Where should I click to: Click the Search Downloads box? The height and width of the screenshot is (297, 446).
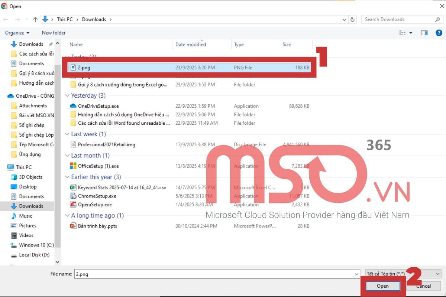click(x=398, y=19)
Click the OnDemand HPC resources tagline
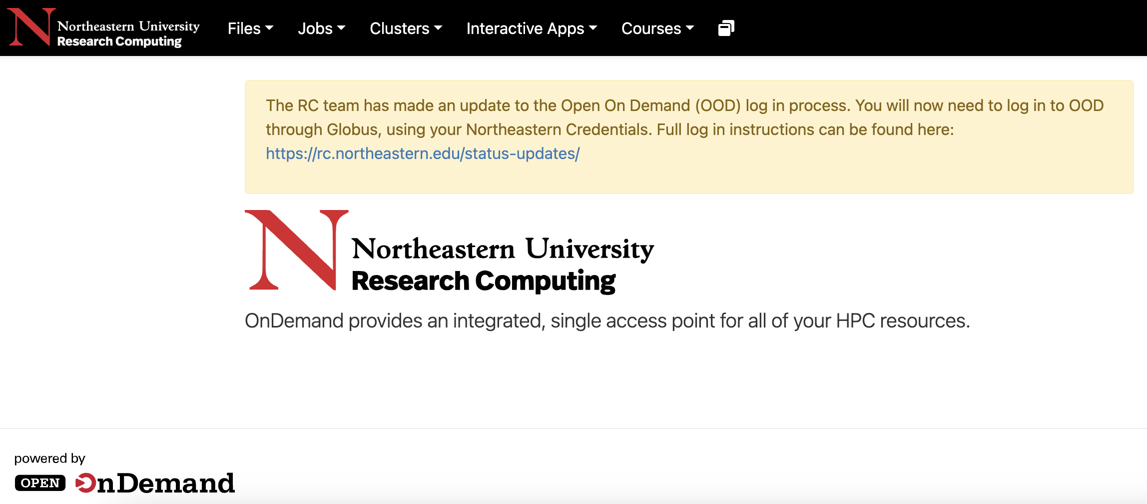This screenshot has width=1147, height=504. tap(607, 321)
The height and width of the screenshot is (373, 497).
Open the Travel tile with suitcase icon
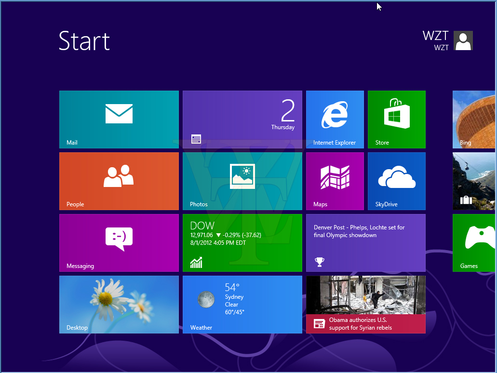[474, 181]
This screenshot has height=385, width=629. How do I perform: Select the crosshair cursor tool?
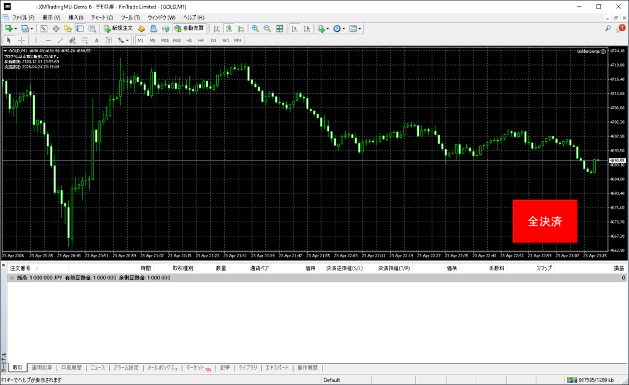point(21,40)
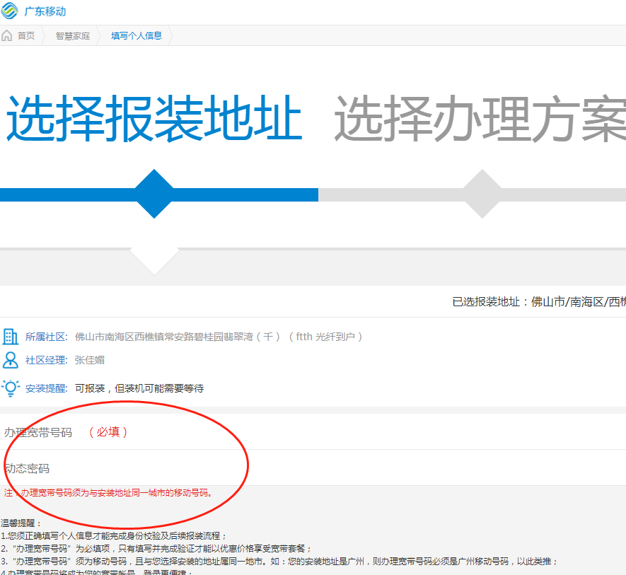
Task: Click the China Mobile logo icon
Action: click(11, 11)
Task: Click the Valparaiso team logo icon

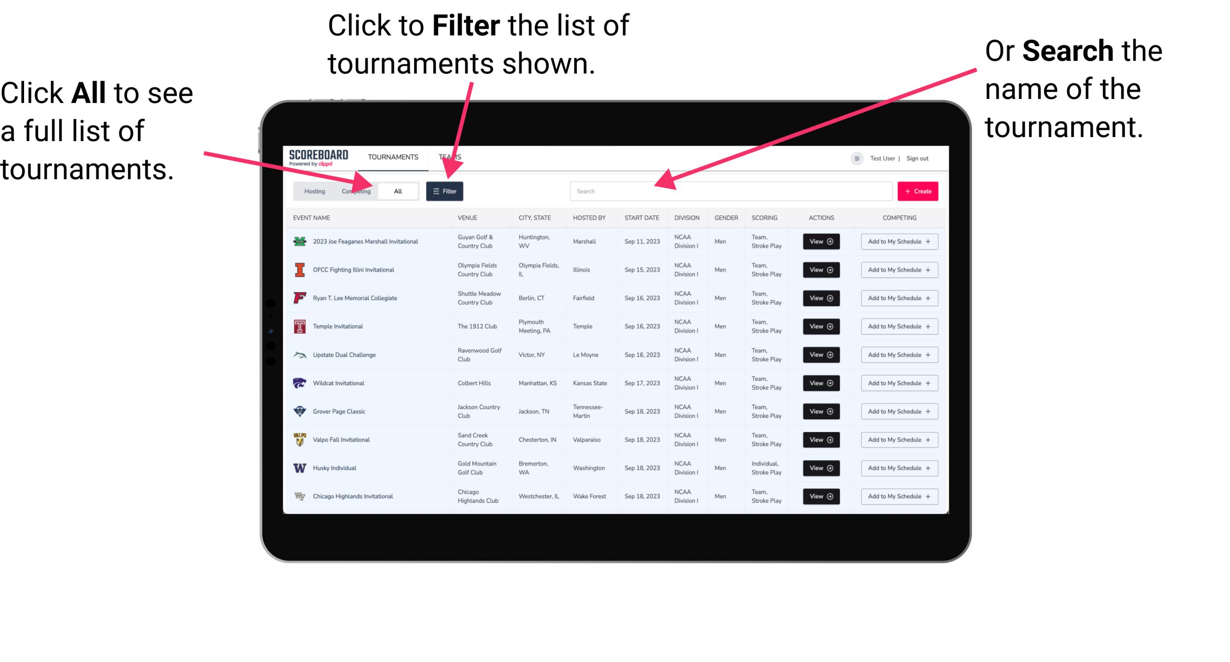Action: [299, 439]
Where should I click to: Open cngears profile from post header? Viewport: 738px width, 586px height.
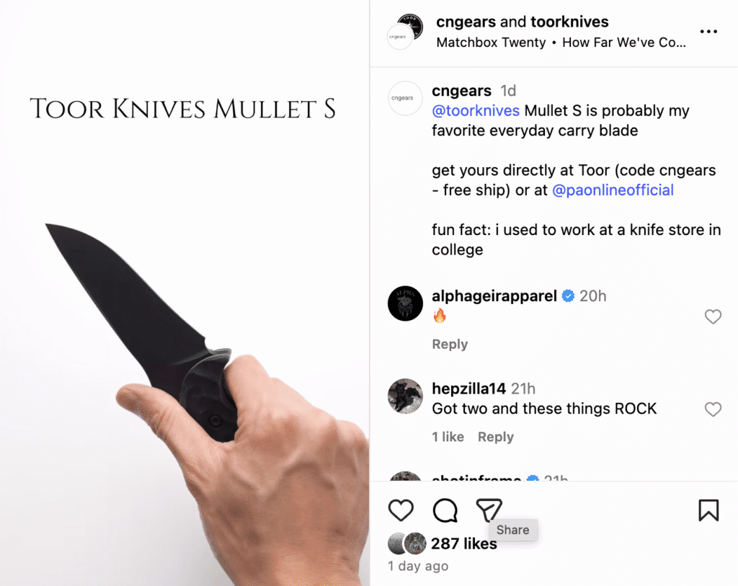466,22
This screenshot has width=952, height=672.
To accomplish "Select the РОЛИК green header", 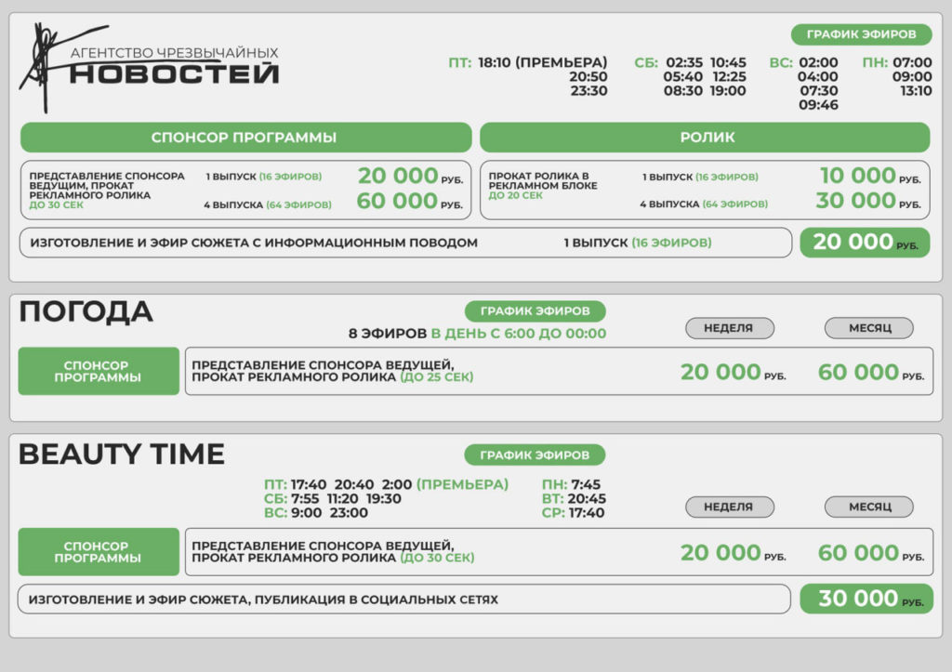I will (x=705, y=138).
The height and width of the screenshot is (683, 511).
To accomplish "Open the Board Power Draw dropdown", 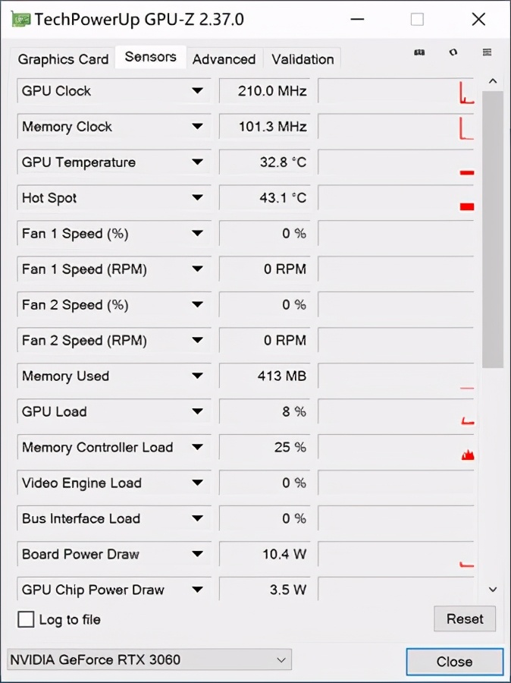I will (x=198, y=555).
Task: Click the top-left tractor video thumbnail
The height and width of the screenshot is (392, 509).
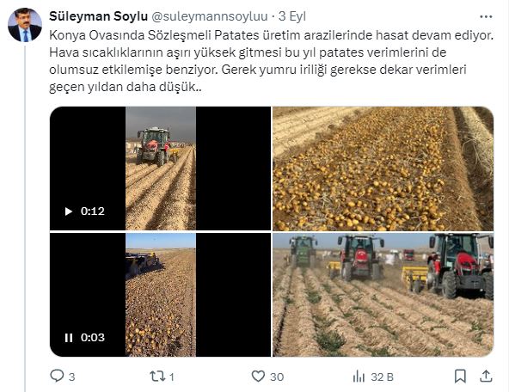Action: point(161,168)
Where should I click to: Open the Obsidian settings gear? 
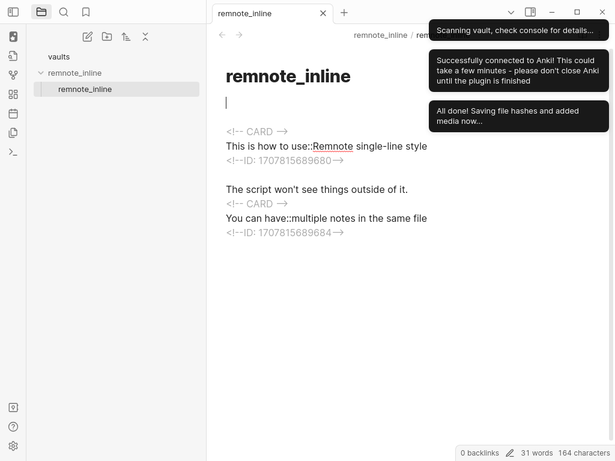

# [Problem details]
Copy word for word every line from the start of the material through the line holding "This screenshot has width=952, height=672.". The pictures are not part of the copy.

# [Task response]
Where should I click to: Click the Search Downloads box? The height and width of the screenshot is (297, 446).
click(x=398, y=19)
Click the OnDemand HPC resources tagline
This screenshot has width=1147, height=504. tap(607, 321)
The height and width of the screenshot is (373, 497).
Open the Travel tile with suitcase icon
[474, 181]
This screenshot has height=385, width=629. How do I perform: Select the crosshair cursor tool?
point(21,40)
Task: Click the China Mobile logo icon
Action: click(11, 11)
Task: Click the Valparaiso team logo icon

Action: [299, 439]
Where should I click to: Open cngears profile from post header? Viewport: 738px width, 586px height.
466,22
This screenshot has width=952, height=672.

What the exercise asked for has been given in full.